### PASSAGE SHOWN
-- START --

Re: [PATCH 1/2] KVM: x86: fix usage of kvm_lock in set_nx_huge_pages()

All of lore.kernel.org
 help / color / mirror / Atom feed

From: Sean Christopherson <seanjc@google.com>
To: Paolo Bonzini <pbonzini@redhat.com>
Cc: linux-kernel@vger.kernel.org, kvm <kvm@vger.kernel.org>
Subject: Re: [PATCH 1/2] KVM: x86: fix usage of kvm_lock in set_nx_huge_pages()
Date: Fri, 24 Jan 2025 15:44:55 -0800	[thread overview]
Message-ID: <Z5QhGndjNwYdnIZF@google.com> (raw)
In-Reply-To: <CABgObfa4TKcj-d3Spw+TAE7ZfO8wFGJebkW3jMyFY2TrKxMuSw@mail.gmail.com>

On Fri, Jan 24, 2025, Paolo Bonzini wrote:
> Il ven 24 gen 2025, 21:11 Sean Christopherson <seanjc@google.com> ha scritto:
> > Heh, except it's all kinds of broken.
> 
> Yes, I didn't even try.
> 
> > IMO, biting the bullet and converting to
> > an SRCU-protected list is going to be far less work in the long run.
> 
> I did try a long SRCU critical section and it was unreviewable. It
> ends up a lot less manageable than just making the lock a leaf,
> especially as the lock hierarchy spans multiple subsystems (static
> key, KVM, cpufreq---thanks CPU hotplug lock...).

I'm not following.  If __kvmclock_cpufreq_notifier() and set_nx_huge_pages()
switch to SRCU, then the deadlock goes away (it might even go away if just one
of those two switches).

SRCU readers would only interact with kvm_destroy_vm() from a locking perspective,
and if that's problematic then we would already have a plethora of issues.

> I also didn't like adding a synchronization primitive that's... kinda
> single-use, but that would not be a blocker of course.

It would be single use in the it only protects pure reader of vm_list, but there
are plenty of those users.

-- END --

### DATA EXCERPT
-- START --

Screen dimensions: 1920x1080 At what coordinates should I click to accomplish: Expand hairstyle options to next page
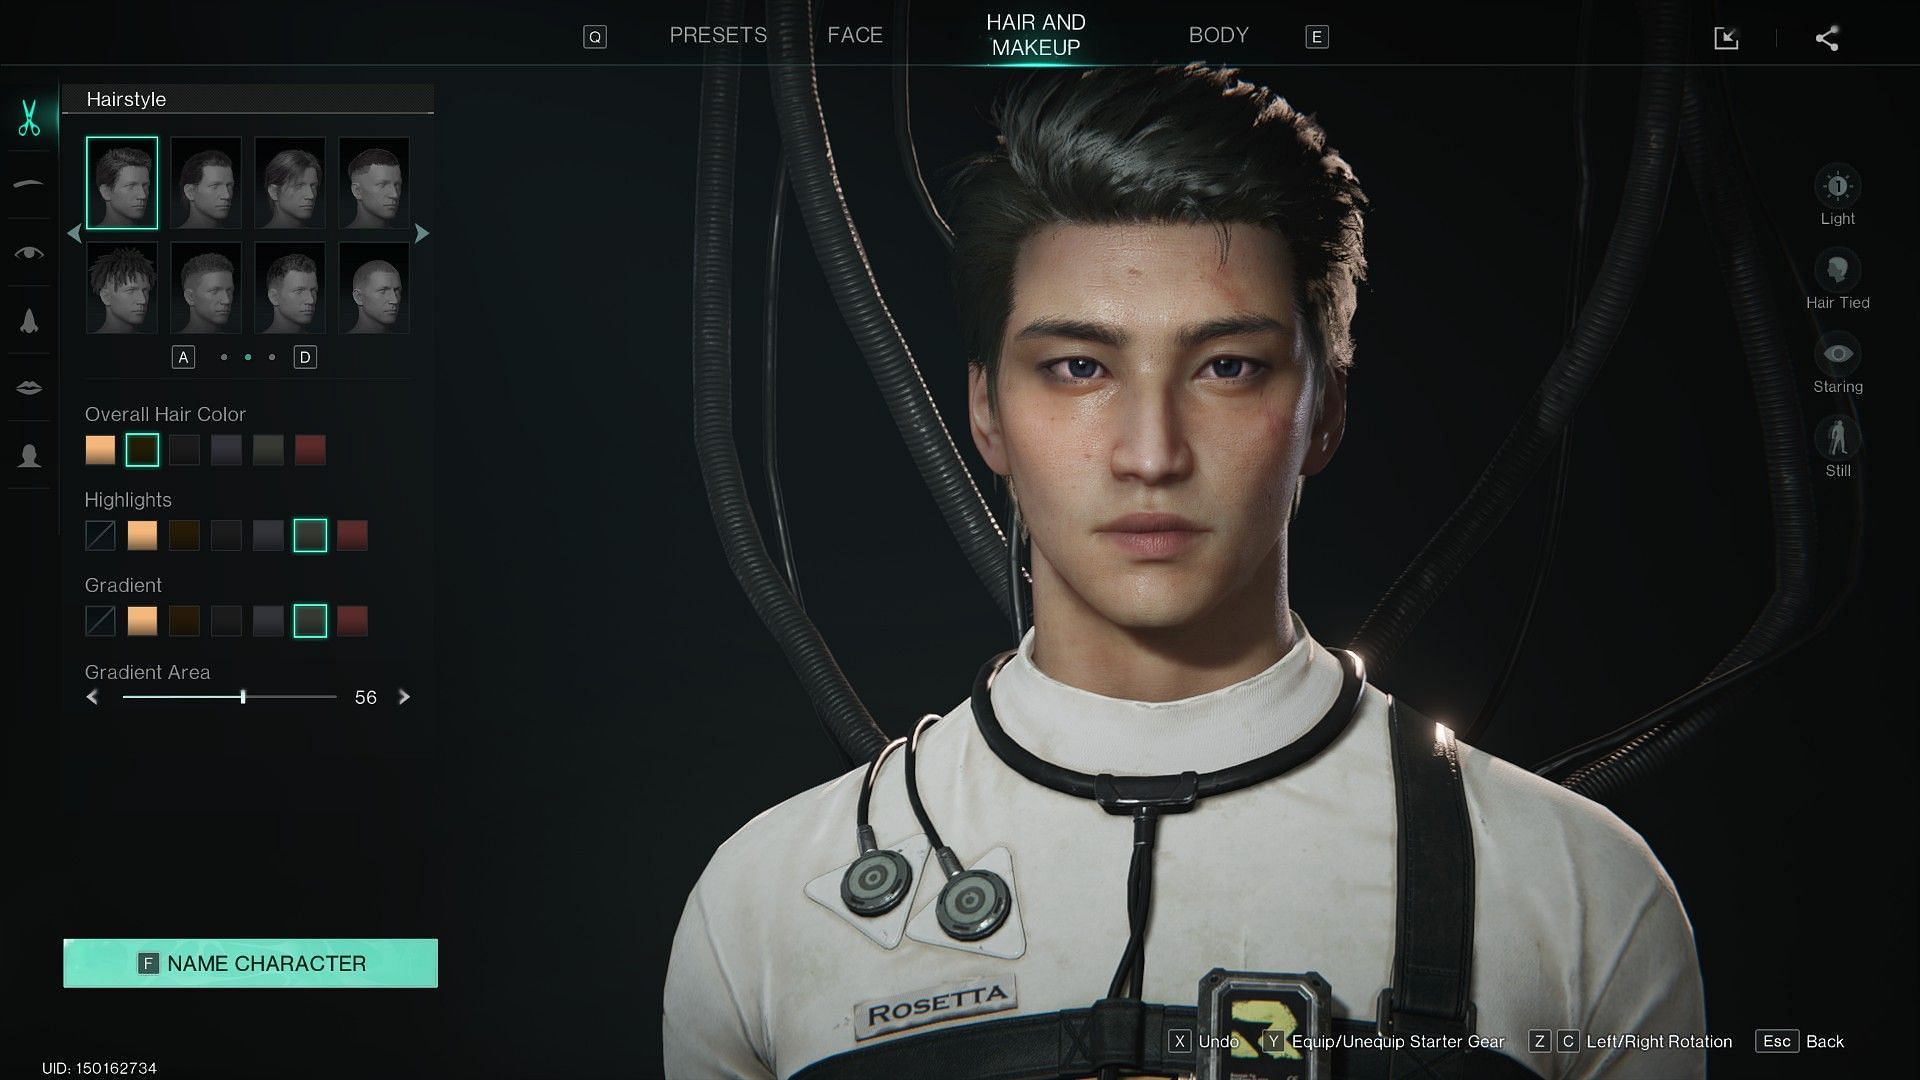pyautogui.click(x=423, y=233)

-- END --

### OBJECTIVES
a - Name every function written with trailing parentheses in the mailing-list reply about kvm_lock.
b - Answer these about the mailing-list reply about kvm_lock:
(i) On what date and at what time was the reply sent?
(ii) Which subsystems does Paolo Bonzini say the lock hierarchy spans?
(iii) What does Sean Christopherson suggest converting to?

### ANSWERS IN ORDER
a -
set_nx_huge_pages()
__kvmclock_cpufreq_notifier()
kvm_destroy_vm()

b -
(i) Fri, 24 Jan 2025, at 15:44:55 -0800
(ii) Static key, KVM, and cpufreq
(iii) An SRCU-protected list